Plecos, more than algae eaters.

It is not clear when and why the name pleco was introduced into the aquarium hobby terminology. A generic term, it has been used mainly by pet stores to identify some of the catfish available for sale, often belonging to the Hypostomus plecostomus species where the word may have originated.

Hypostomus plecostomus are well-known algae eaters that come from the rivers of the Amazon jungle in South America. They can attach themselves to hard surfaces with specially adapted mouth parts. Acrylic aquariums are not recommended for large plecos as they will scratch the surface. Caution must be taken when introducing them with flat body fish like angelfish and discus, since they can be injured by sucking on them.

suckermouth catfish

The suckermouth catfish was named Acipenser plecostomus in 1758. (Photo credit: Wikipedia)

Hypostomus Plecostomus

(Photo credit: Wikipedia)

Nocturnal scavengers will eat almost anything; plecos have developed a remarkable omega iris that allow them to block out the daylight, however it is important to provide them with some form of shelter, whether under driftwood or caves to rest during daylight. Their specialized eyes are very sensitive to water quality, they can suffer from cloudy eyes, a common disease among plecos and other fish characterized by eyes covered with white or gray slime that make them appear cloudy, in addition fish my appear off-color and swim awkwardly. As they grow older and bigger their peaceful temperaments may change, becoming aggressive and territorial towards their own species. A single species per tank is advisable.

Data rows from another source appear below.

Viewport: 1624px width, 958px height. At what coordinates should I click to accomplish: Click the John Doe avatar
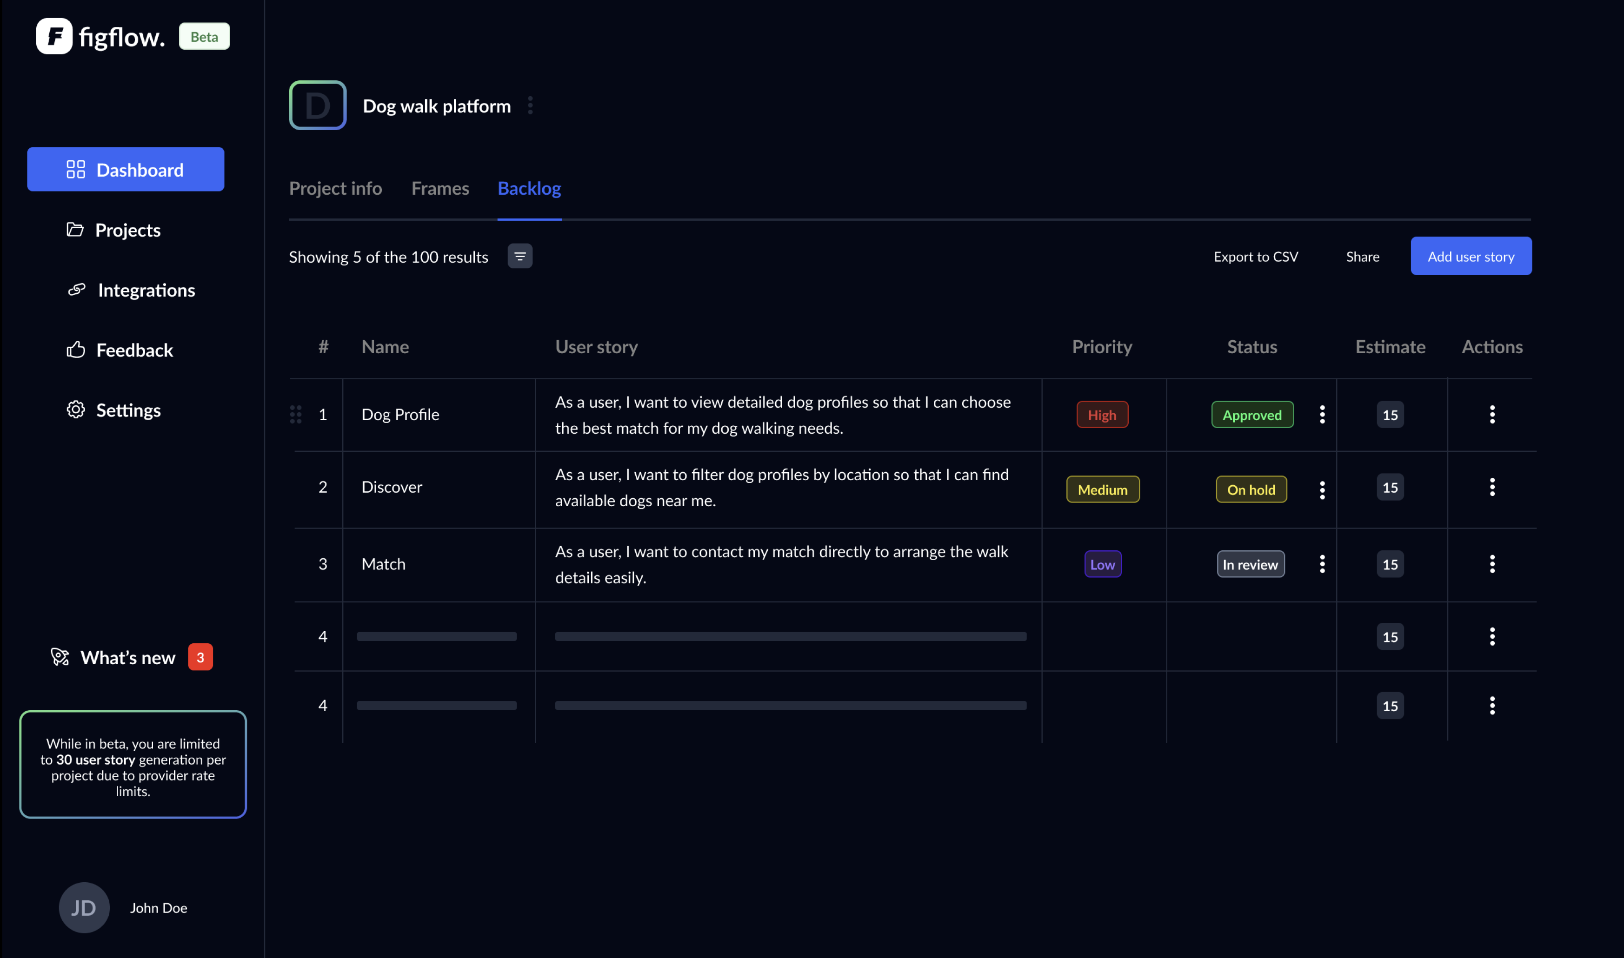[84, 907]
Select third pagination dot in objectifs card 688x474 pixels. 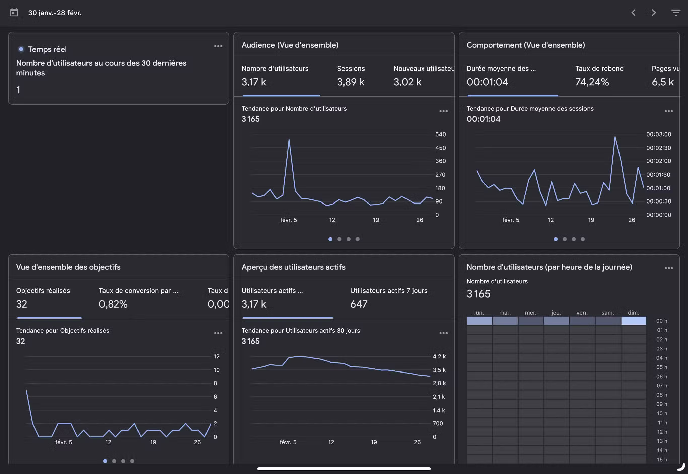pos(123,461)
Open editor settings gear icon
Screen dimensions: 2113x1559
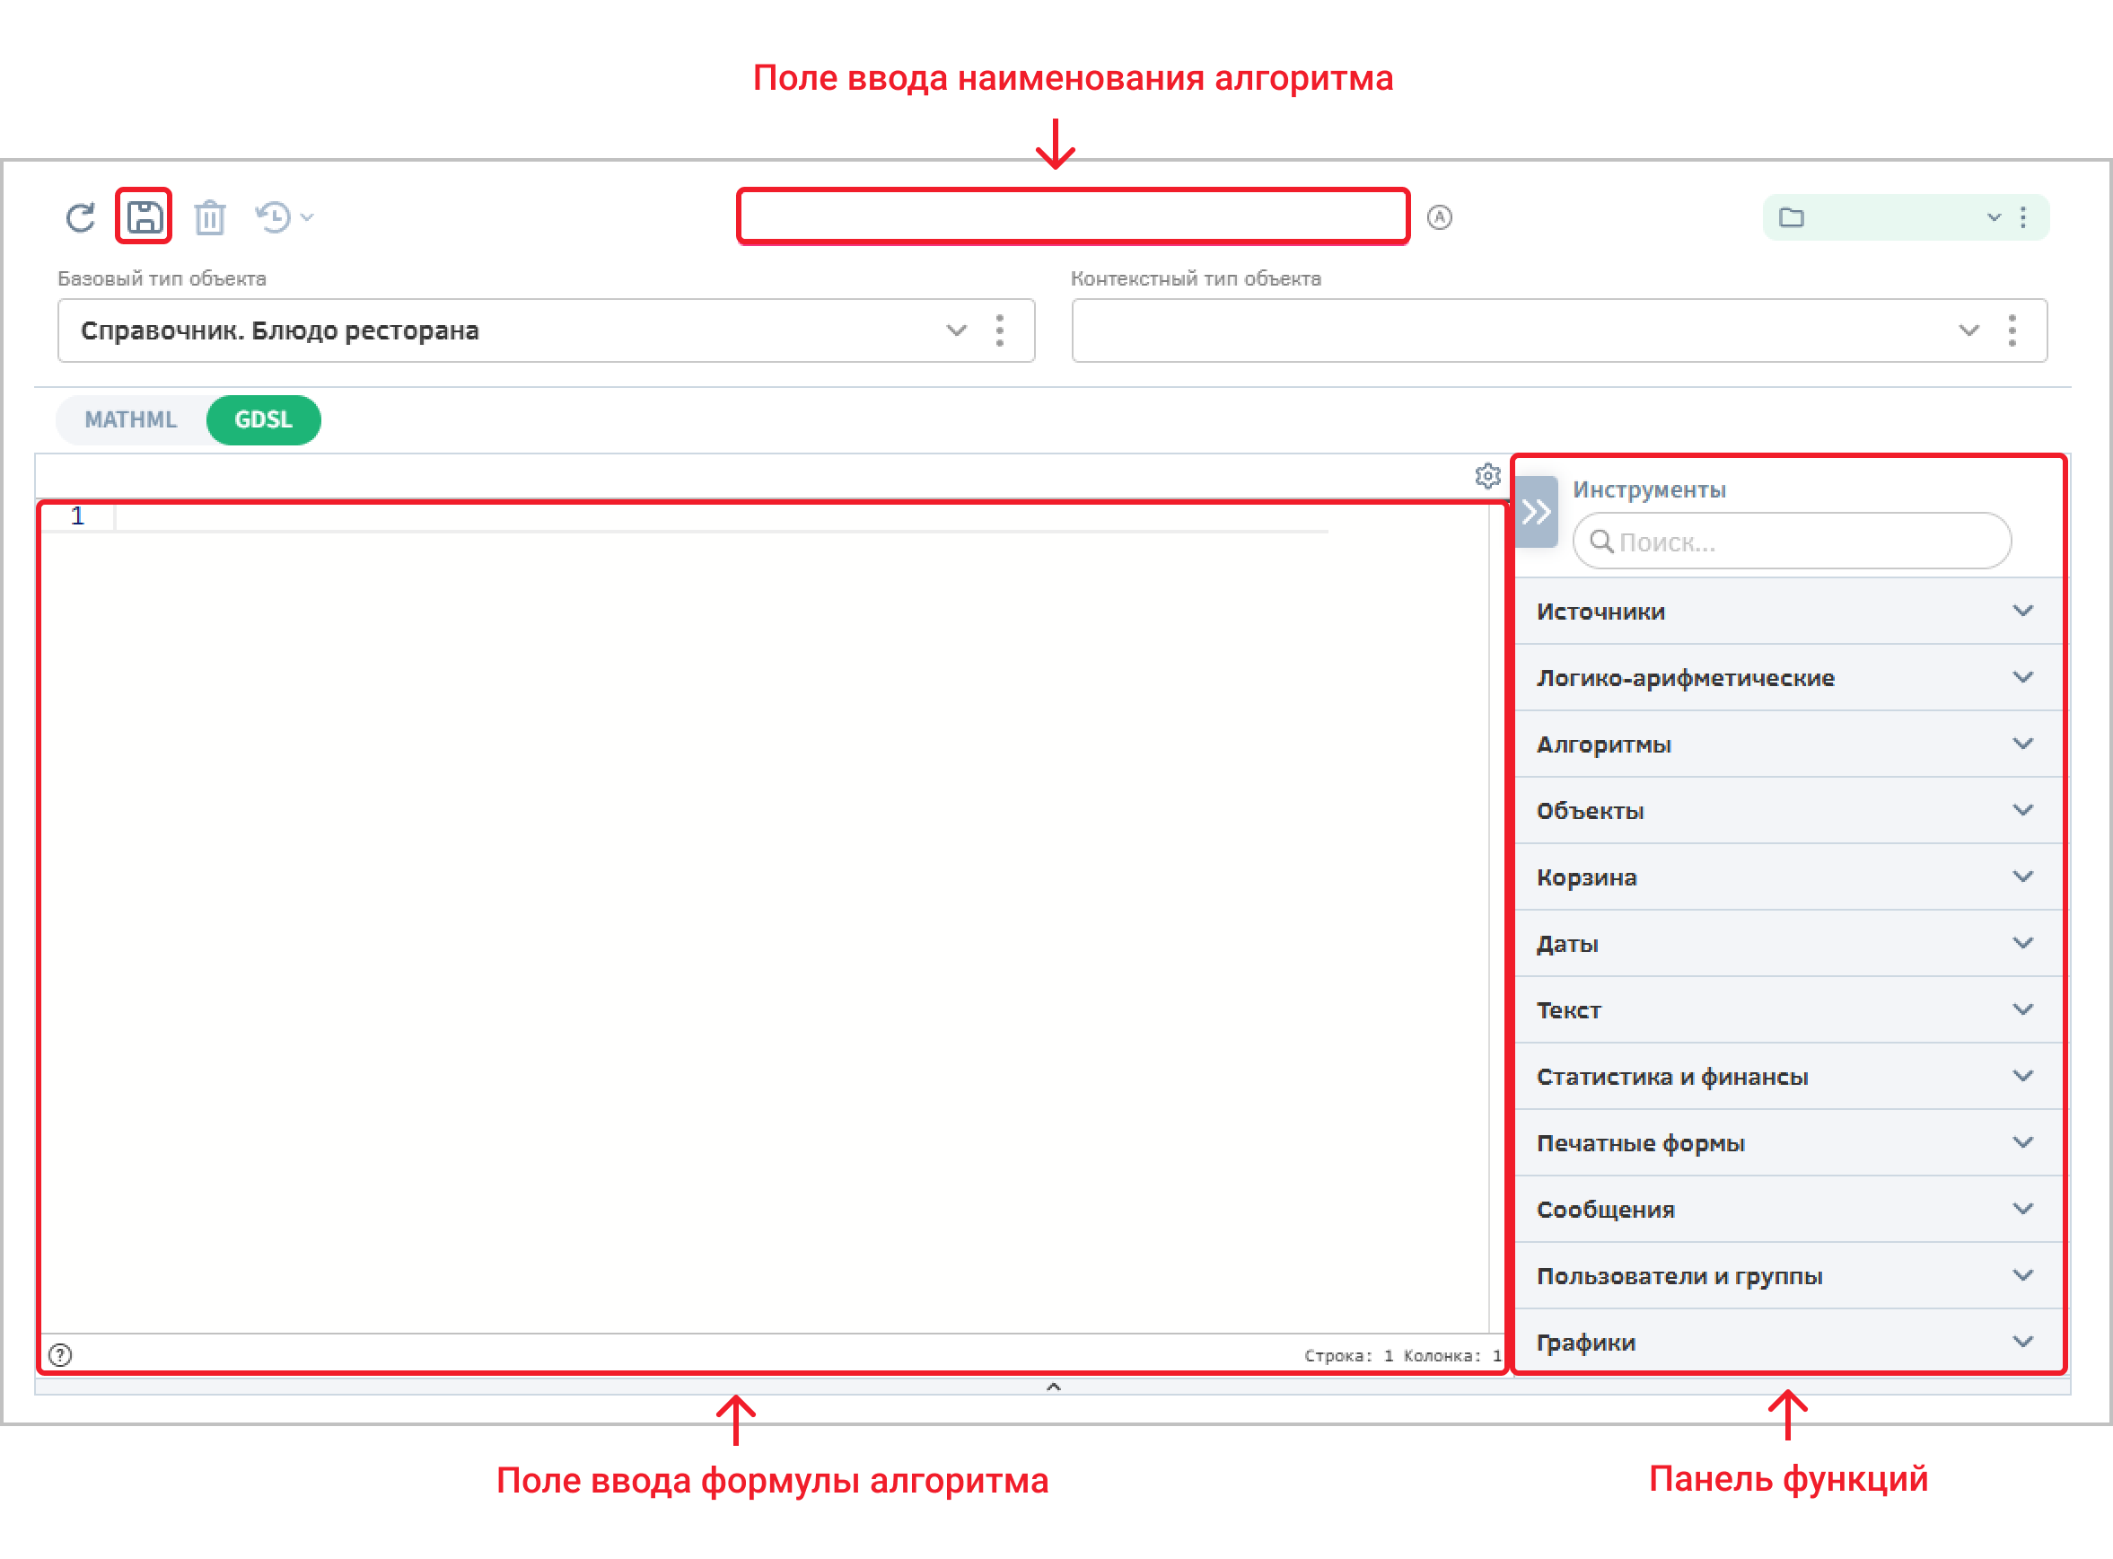[1487, 476]
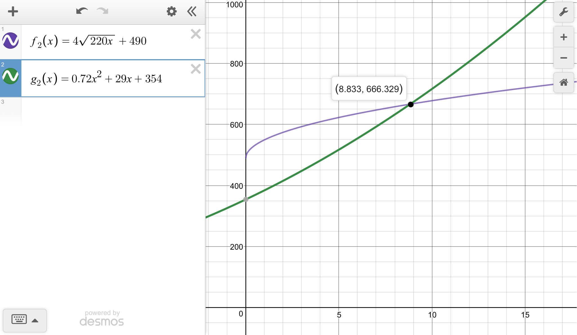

Many times bought to combat algae problems, they require stable water quality and temperature, in addition pH levels are critical to their health. Driftwood is commonly used to maintain pH at slightly acidic levels. They should never be used to cycle a tank! The larger the aquarium the better, avoiding overcrowded conditions is key since they are a major cause of stress and disease. Regular water changes and adequate filtration are essential to keep the good water quality required. Symptoms to look for are: loss of color, spots or fungus on body or mouth, feeding during the day, cloudy eyes, frayed fins and labored breathing.

Although we will continue to use the term “pleco”, there is no distinction between catfish and pleco, both are the same. To learn more about plecos, refer to our catfish article.

Aquarium Setup: 72-79° F, KH 6-10, pH 6.5-7.4
Diet: Omnivore. Offer them algae and sinking algae wafers. Supplement with raw zucchini or cucumbers as a treat once or twice a week. Raw vegetables should be anchored near the bottom of the aquarium. Feed daily.Typically feeds at night.